Yet he was talking to Jim Mayn days afterward only to know that on the night of that garbage dream he had had a theory as clear as if he could say it: it was a reincarnation theory that was true this time but must find itself in Larry before it could be clear.
Larry wanted to ask Mayn a direct question about escorting Amy to the opera when Mayn said he don’ like opera.
All very poor out there, says Lar’ from a phone booth and digs for a nickel, comes up with a quarter, all he’s got, then remembers Mayn called him back from Mayn’s home, did Lar’ pick up a signal?—responding anyway to Mayn’s claim that certain Indians of the Southwest come all the way home hundreds of miles from boarding school for the weekend and nobody knows how they make the trip, they disappear into it and materialize hundreds of miles later.
Mayn had a relative who went out there before the turn of the century and stayed almost too long and when she came back an Indian she was mixed up with followed her clear across the continent.

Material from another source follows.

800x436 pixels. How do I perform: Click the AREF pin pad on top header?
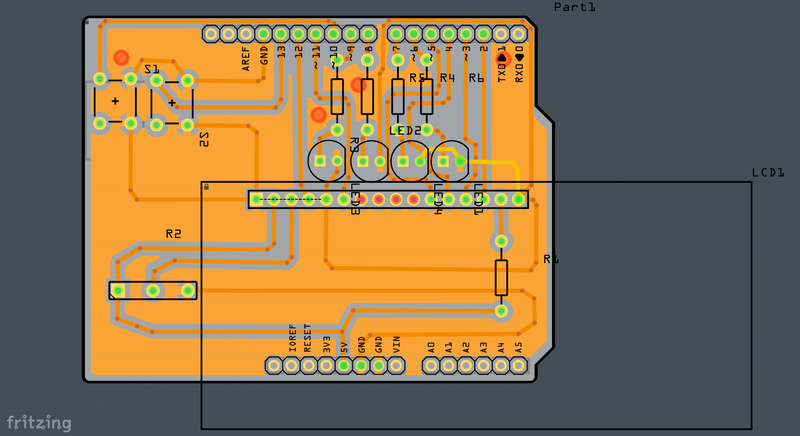(x=246, y=34)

There’s hardly anything to fill this break between the hard facts he speaks of (such as water, and the litigation over it against heavyweight Anglo lawyers talking water so that Indian irrigation plans, their own and those of others
for
them, go only partway, everlastingly partway, poverty and water)—this break between the hard facts and such allusions to that relative often a grandmother but then allusions to lore that feels true like dug-up-bits, including a Princess from elsewhere who had a protector in a hermit who sat up in high tiers of wind-hollowed niches (also believed to have been the result of the actual rock’s
thought)
and she would catch him far far away and high above her watching her and recognize in his platinum hermit-eye the grandmother Mayn recalled so fondly.
"I mean," Mayn went on, "you can make hunger dramatic, it’s got good bone definition, cheek, chin, ribs, for those who don’t share it you know, and so when the Princess turned into her reflection at a later time," but as Larry put it together still later, the grandmother must have been really someone, whoever the Princess was, because she criticized her Navajo "protector" and his people, who weren’t too well off themselves, for having driven the Anasazi people out six hundred years before (though it may have been that the river had cut so deep down into the earth that the irrigation ditches were amputated high and dry like reverse waterfalls that can’t draw water up any more).

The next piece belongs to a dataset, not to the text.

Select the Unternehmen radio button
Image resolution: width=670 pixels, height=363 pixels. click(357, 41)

Larry later felt Mayn had been entertaining him.
Apartment tiers as vacant as the sunlight: when she looked again, she thought she saw one hundred, two hundred scrawny physiognomies with blanketed shoulders, blanket-hooded heads, looking out of that cliff dwelling answering like tidal creatures coming out of the shadows that lined the fingers of sun bent and crooked because of the openings.

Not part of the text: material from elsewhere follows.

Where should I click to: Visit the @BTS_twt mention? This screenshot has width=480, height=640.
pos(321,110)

She looked again and saw but
one
hundred. But arriving at the ceremonial sing where the Prince’s people tried to find a way into the Prince’s mother’s trouble through a hole in her forehead plain as could be but full up with demons that left little extra space but didn’t leak, the East Far Eastern Princess asked how the two hundred had become one hundred—those impoverished, derelict Indians back in the "apartment house," did they have a way of making people and things fewer, like the one used in her father’s East Far Eastern land of Manchoor? There, far away, her father had taught her to ride on the worst giant hill-sheep of the Manchoor Mountains he owned, when he was not gathering information about other countries. She would never ride like a
Navajo
sheepherd no matter how long her fact-gathering visit. Contemplating the two hundred or the one hundred, she asked herself, What of excrement? But Rivertalk, who was the Navajo Prince’s second mother, was surprised, for didn’t this fluctuation of numbers just happen? It was either death, a natural result of living among the unseen presences; or it was that when you weren’t looking, half the people went back into their cliff apartments; or it was that two became one just as one became two in many ways, hadn’t the Princess seen
one
hundred before she saw
two?
Larry was happier for having spoken to Mayn—and catching the eye of a tall blonde girl in a locoweed-purple outfit passing, so she leaned back and stopped, friendly, reminded by someone in the mid-City using the booth that it was there and she needed to put in a phone call. Larry, by now possessed not only by interest in the dual histories of this man who wrote news but didn’t believe in anything you’d be ready to call history, but also by the need to speak what he had called Mayn in the first place to say but had not been able to, along these last mutual minutes curving by swiftest increment away from Lar’s prepared question to nonetheless keep faith with the undeniably parallel tracks either side which happy parallels sloping off into the sunset over the Jersey cliffs he is moved in his abstracted heart to see behind these darker people going to the subway outside his booth, finds all turned now into the face of the blonde who’s waiting.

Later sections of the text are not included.